Work in progress - The overall flow of this note is being fixed
If you're a new architect, or simply someone new to Databricks/Delta-Lake, you'll want to go through this note a few times. At each time, think how your existing data setup can be improved through things explained in this note.
There is plenty of official documentation on the topic. But this note organizes it all in one place, and forms a definite & actionable structure in your brain.
Gist
Things you should know in 1 line:
- Auto compaction : solves small file problem by merging small files into fewer larger files, reducing file count overhead
- Liquid clustering : continuously and incrementally groups rows with similar key values into same files, improving file-level data skipping
- ZORDER : re-writes data by sorting rows along space-filling curve, allowing multi-column filters to skip more files
- Partitioning : splits and organizes data into directory based chunks, enabling coarser data pruning before files are scanned (single column filter statements)
- OPTIMIZE : Executes a family of optimization operations that rewrite data files to improve read performance - file compaction and z-ordering or liquid clustering (whatever is enabled)
On a delta table, you can either use (Liquid Clustering), or (z-ordering+partitioning). Liquid clustering isn't compatible with partitioning and z-ordering.
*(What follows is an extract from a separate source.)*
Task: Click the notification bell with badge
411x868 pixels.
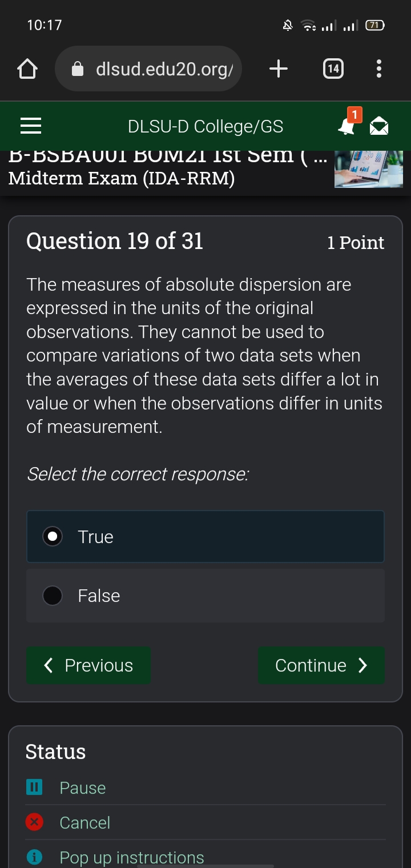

Liquid clustering and auto compaction are two different mechanisms, independent of each other. However, they are co-executed inside the same spark write jobs. So in a way, these two work hand-in-hand.
- Operationally
- Automated management will automatically trigger liquid clustering and auto compaction (via
OPTIMIZE) - If automated management is not available/enabled, periodically run
OPTIMIZEvia scheduled job runs
- Automated management will automatically trigger liquid clustering and auto compaction (via
- Tech choices
- To prevent small file problem - Enable delta auto-compaction if not already enabled
- To make sure the files are organized well - prefer liquid clustering over zorder+partitioning
Automated mechanisms
Liquid clustering - Faster reads via data skipping
NOTE: Prefer using liquid clustering instead of the older hive-partitioning & Z-ORDER mechanisms
Liquid clustering cannot be used with partitioning and bucketing. You have to give up all control to liquid clustering.
Preferred for tables that are being loaded by streaming, or by small frequently run batches of appends. Liquid clustering especially shines when read patterns are not predictable.
Liquid clustering optimizes the data layout, aiming for a balanced data layout - uniform file size, and an appropriate number of files depending on the size of the table. It will take care of cardinality, data skew and small file problem.
Use for:
- skewed data
- tables that regularly ingest new data (streaming data, frequent batch insertions)
- query patterns are constantly changing with time
- partitioning leads to smile file problem
Liquid clustering comes in 2 flavours:
- Automated liquid clustering (databricks only feature, part of Predictive Optimization) - the runtime will automatically choose columns to cluster on based on history of queries executed on the table. This is very similar to Snowflake's automated re-clustering.
- Non-automated liquid clustering - you'll have to specify the columns to cluster on
When is liquid clustering triggered?
TRIGGER ON WRITE
Liquid clustering happens at write-time. Every time delta writes writes to a table, liquid clustering is performed on it (INSERT, MERGE, COPY INTO etc). So, all liquid clustering work happens inside the spark jobs that are touching the table. There is no separate background service that continuously optimizes the tables.
MANUAL/EXPLICIT TRIGGER
Liquid clustering can be manually triggered via the optimize command
from delta.tables import *
deltaTable = DeltaTable.forPath(spark, "path/to/table")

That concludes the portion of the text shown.